We expect a FY08 loss of Rmb5.1 bn, or Rmb0.69 in EPS terms. Despite the shock value of such a large loss, it should not really come as a surprise. Ping An took an impairment charge of Rmb15.7 bn on its Fortis investment in its 3Q results and the combination of further falls in the value of this investment plus additional declines in the broader equity market should be sufficient to transform the Rmb1.8 bn profit achieved in 9M08 into a sizeable loss.
PICC
It is unclear whether PICC will release a profit warning.
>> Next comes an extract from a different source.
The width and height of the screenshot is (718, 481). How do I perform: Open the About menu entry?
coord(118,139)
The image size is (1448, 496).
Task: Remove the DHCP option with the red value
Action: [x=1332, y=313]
Given it is not listed in the A Share market, we do not believe it is required to provide a guidance on material earnings changes; however, like CIIH, it may decide it is good corporate governance to do so.
We forecast PICC will report a net profit of Rmb465 mn, representing an 85% YoY decline in EPS. While this is clearly a disappointing result, we believe a weak headline has largely already been known by the market since August when PICC reported a 1H08 loss due to abnormal catastrophe claims costs and weak investment markets.
Ironically, we are looking for signs of encouragement in this coming result. We believe underwriting profitability will show early signs of recovery based on stabilisation of premium rates, easing pressure on commission rates and PICC‘s focus on trimming costs from admin and claims settlement. After a difficult 1H08, evidence of improvement in 2H08 would bode well for the outlook for 2009.